Qext v size parameter x (m = 1.33)

Qext v size parameter x (m = 1.33-0.09i)

Qext v size parameter x (m = 1.27-1.37i)

Conclusion

While the plots for Qext v size parameter x for m=1.33 and m=1.33-0.09i show a positive exponential trend, the final plot shows quite the opposite behavior. For grains with indices of refraction that have complex components, extinction efficiency versus size parameter plots should indicate a damping in the plot. So I do have some confusion with my plots. The third plot clearly indicates a variation in behavior when compared to the first two, but the second plot (of an extinction efficiency involving a complex index of refraction) should behave similarly to plot 3, not plot 1. This is a good transitioning point into where this work could go in the future – examining whether or not the extinction efficiency versus size parameter plots were indeed done correctly. Mathematica is lenient neither in syntax nor its learning curve! In the future it would also be useful to try and continue my work on the asymmetry parameter, but that might take a greater commitment than just fixing what may be incorrect with the extinction efficiency plots.

I have learned a great deal over the past few weeks about research and computational modeling. I have truly grown in respect to my appreciation for modeling and all the hiccups and hurdles that come with learning how to effectively and efficiently use Mathematica. While my explorations into the asymmetry parameter, g, were unsuccessful at producing a plot, I am very proud at being able to produce plots of extinction efficiency $Q_{ext}$ versus size parameter, x. The results, while not ideal, still reflect trends in the physical behavior of the system – in this case the light scattered by spherical particles in the interstellar medium (ISM).

Resources

1. Introduction to Electrodynamics, 4th ed. by David J. Griffiths
2. Physics of the Galaxy and Interstellar Matter by H. Scheffler and H. Elsässer
3. Interstellar Grains by N.C. Wickramasinghe
4. Physical Processes in the Interstellar Medium by Lyman Spitzer, Jr.
5. The scattering of light, and other electromagnetic radiation by Milton Kerker
6. Mathematica 9 Help Documentation Center (the most valuable resource!)

Mathematica notebooks:

## 2 thoughts on “Final Data and Conclusion: Scattering in the Interstellar Medium (ISM)”

1. lifrye

This project is very interesting and appropriately specific for the course. You provided a good summary of the necessary background knowledge, which I appreciated as someone coming in with very little astronomy knowledge, and your ability to “roll with the punches” was demonstrated and ended up being very beneficial. Overall, great final project. The most helpful suggestions I can make are organizational.

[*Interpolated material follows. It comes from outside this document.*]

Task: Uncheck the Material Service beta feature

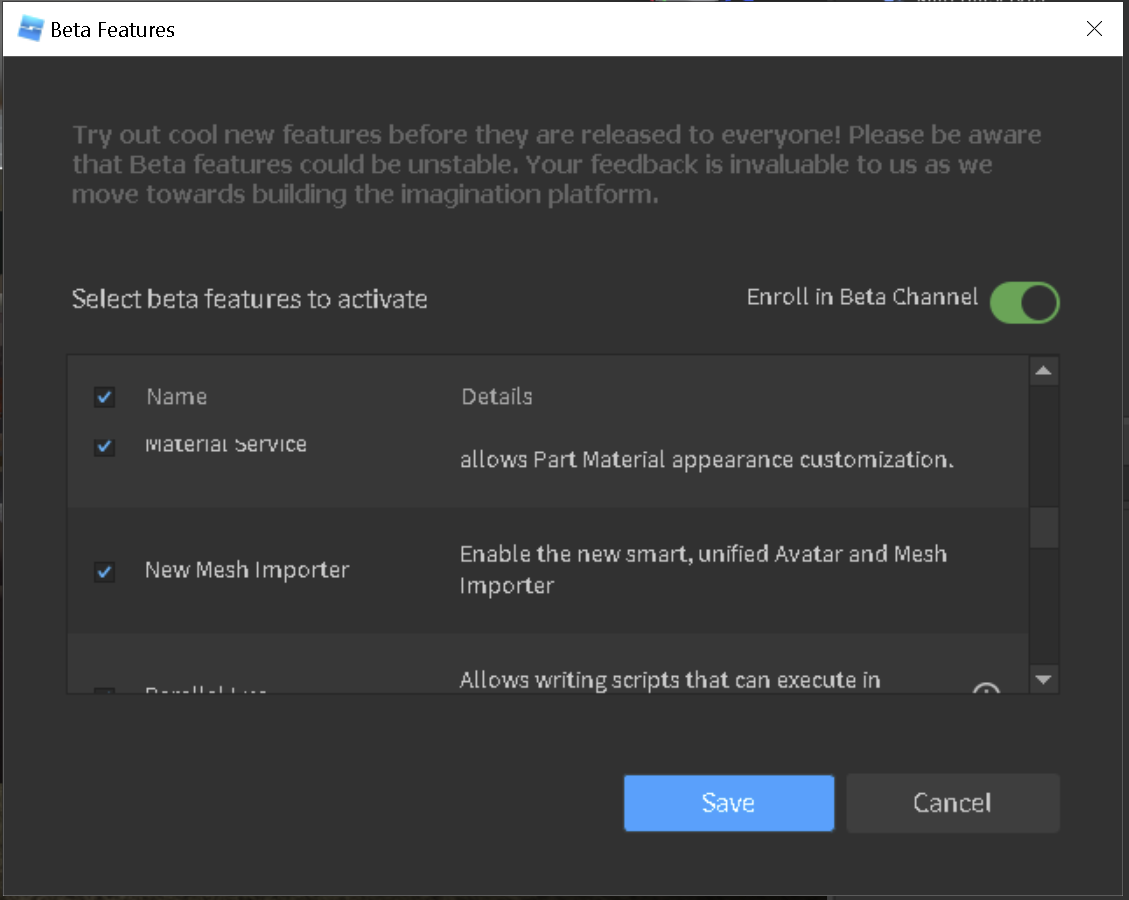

The Project Description section of the “Project Plan,” although excellent and very informative, might be better if it started a bit more generally for maximum comprehension for people with minimal astronomy background (me). For example, starting out with “Mie scattering is named after the German physicist Gustav Mie, who studied… ” Additionally, I am not sure what the different functions physically represent.

In the “Preliminary Data” section, I really liked that the Reflection came before the actual data. It was very helpful when looking at the data, because I knew what the different results meant. I liked the comparisons to the Rayleigh and Debye methods, except that would have been more beneficial if a short description of each of those were included.

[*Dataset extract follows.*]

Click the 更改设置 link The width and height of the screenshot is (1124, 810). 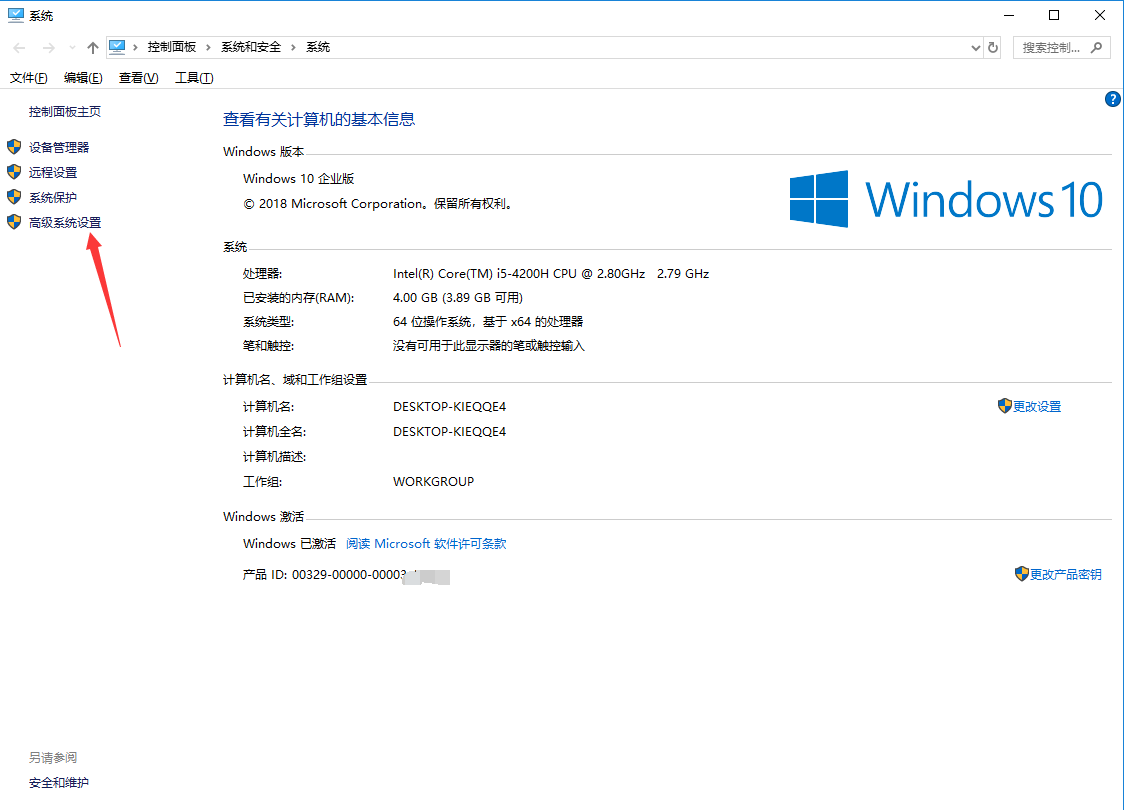[x=1036, y=406]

In the “Conclusion,” the step-by-step walkthrough of the Mathematica procedure is quite clear and easy to follow, and I like the comments regarding the change of plans (modeling the extinction coefficient instead of the asymmetry parameter). It would be helpful to briefly restate what the coefficients represent and how they relate to Mie scattering, and the physical meanings of each.

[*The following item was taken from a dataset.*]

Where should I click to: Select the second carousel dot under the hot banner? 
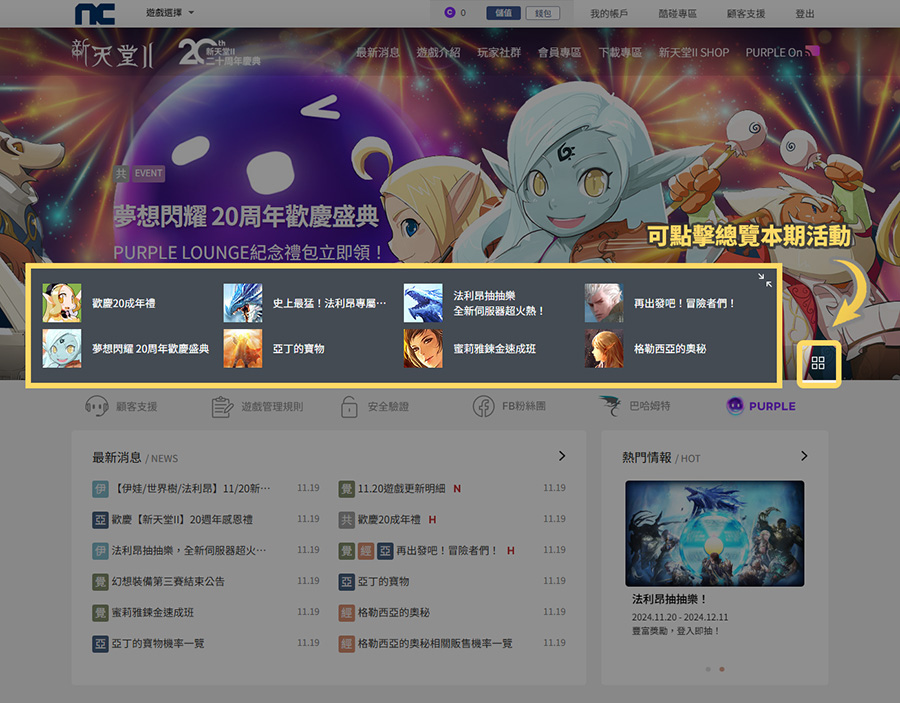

This project was really great to read, and interesting and relevant. I learned quite a bit about light scattering! My suggestions are purely organizational and for clarification purposes. Great job.

2. Jenny Magnes

I am glad you got the Mie scattering to work here. You do need to label your axis and include units. Also your first Mathematica file does not yield any results. Please check.